Wenn der FCN mal wieder miserabel gespielt hat, schimpfen manche die Mannschaft des Club eine „Gurkentruppe“. Und die jetzige Ferienzeit wird respektlos „Saure-Gurken-Zeit“ genannt, was irgendwie heißen soll, dass da nichts los ist.

Erwin Wurm würde dem energisch widersprechen, hat er doch von sich sogar ein „Selbstporträt als Essiggurkerl“ geschaffen. Wurm ist einer der bekanntesten zeitgenössischen Künstler Österreichs und er hat ein Faible für diese bedeutsame Art aus der Familie der Kürbisgewächse.
In Salzburg hat er eine wunderbare Skulptur errichtet, die den schlichten und treffenden Namen „Gurken“ trägt. Fünf Exemplare aus der Sortengruppe der Einlege- oder Gewürzgurke hat er dort vor zehn Jahren installiert.

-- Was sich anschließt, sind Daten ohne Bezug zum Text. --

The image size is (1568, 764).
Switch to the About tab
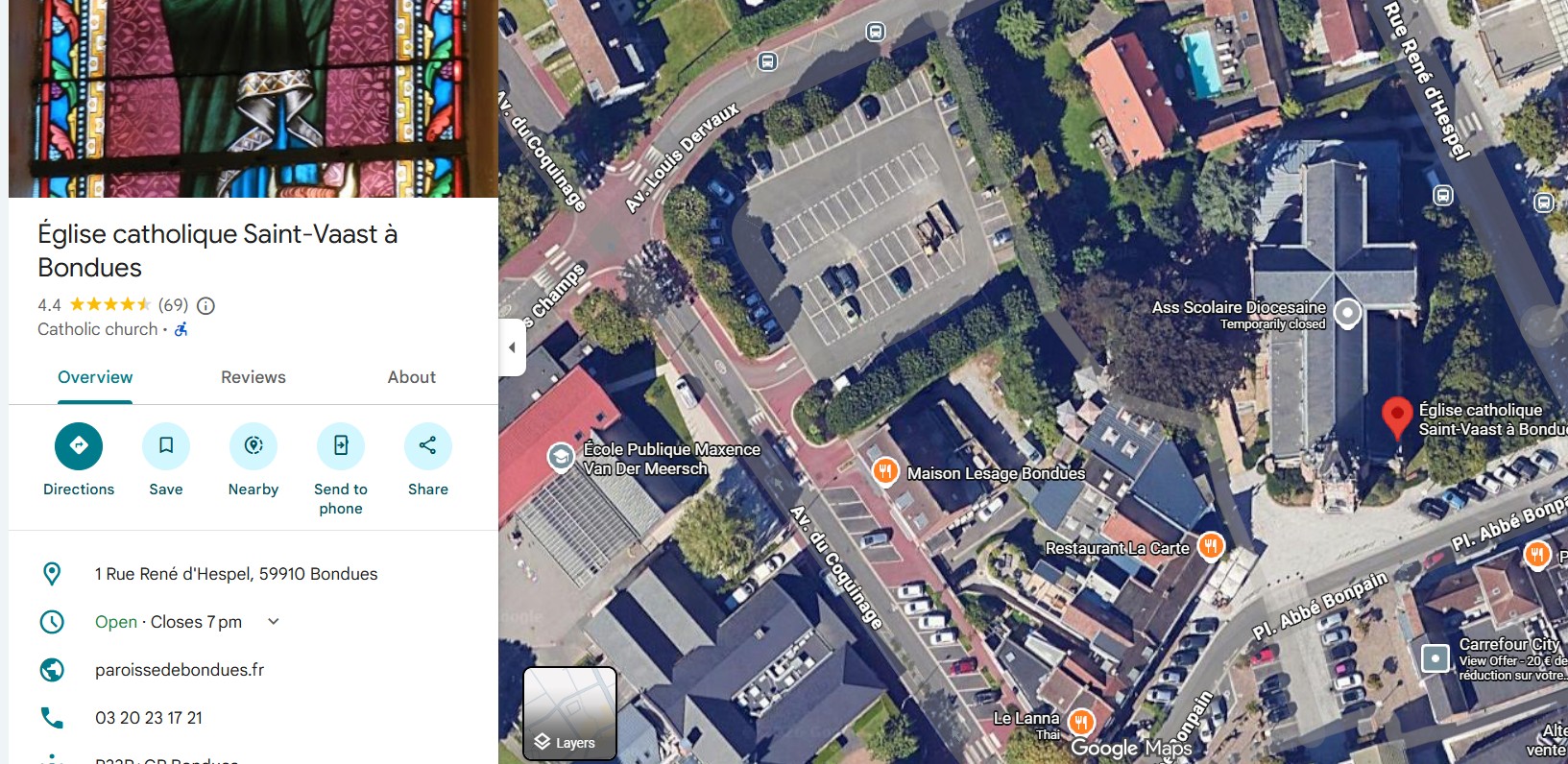(411, 377)
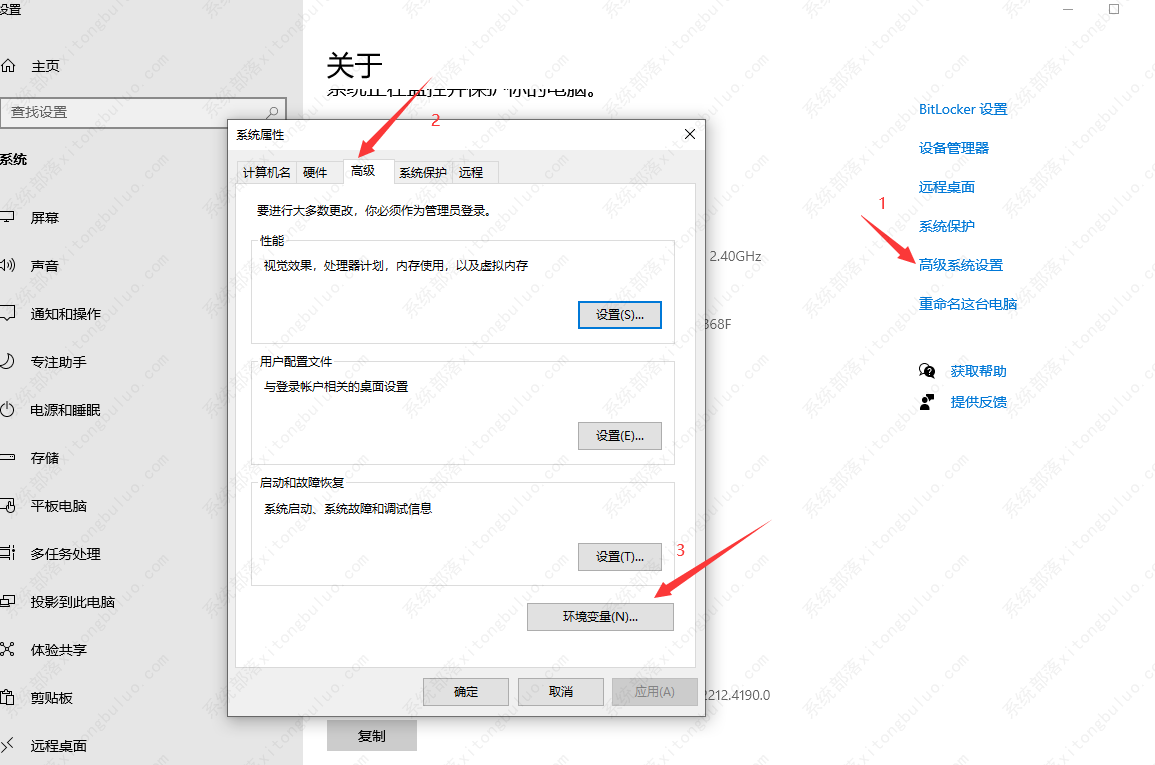Switch to the 硬件 tab
The height and width of the screenshot is (765, 1155).
coord(317,172)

Die Gurken stehen auf der Spitze und haben ungefähr Menschengröße. Da sie sich ganz in der Nähe der Festspielhäuser und damit auf einem sehr belebten Platz befinden, gibt es immer wunderbare Begegnungen zwischen Mensch und Gurke.

Das ist ganz im Sinne Wurms. „Jede Gurke ist individuell verschieden, aber doch sofort als Gurke erkennbar und einem Ganzen zuordenbar (...) ähnlich den Menschen“, hat er zu seiner Installation gesagt.
Und tatsächlich: die Gurken sind den Menschen, die sich ihnen stellen, eine Art Spiegel der Wahrheit. Fast jegliche Art von Posieren wirkt im Angesicht dieses Gemüses irgendwie lächerlich.
Zum Beispiel Männer im Business-Anzug, die cool oder überlegen wirken wollen. Frauen in allzu aufwendiger Garderobe, wie sie in der Nähe der Festspielhäuser oft unterwegs sind, geraten ebenfalls schnell in Gefahr, komisch zu wirken.
Nein, die Gurken fordern von ihren Betrachtern bedingungslose Wahrhaftigkeit. Besonders gut kommen Kinder dabei weg, die sich zwischen den Gurken verstecken oder Fangen spielen.
Auch jenen Menschen, die die Skulptur von ihrem praktischen Nutzwert her betrachten, sind diese fünf Gurken meistens gnädig. Etwa wenn sich jemand an ihnen festhält, um beim Schuhebinden nicht das Gleichgewicht zu verlieren. Und an heißen Sommertagen spenden die Gurken gerne schmale Schatten, wenn man sich zu ihren Füßen setzt.
So lassen diese Kunst-Gurken jene Menschen menschlich aussehen, die sich nicht verstellen. Auf Beschimpfungen und Abwertungen reagieren sie ebenfalls nicht, da stehen sie drüber. Denn insgeheim wissen sie wie alle ihre Artgenossen, dass die Gurke 2019 und 2020 zum „Gemüse des Jahres“ gewählt wurde. So etwas müssen andere erst einmal nachgurken.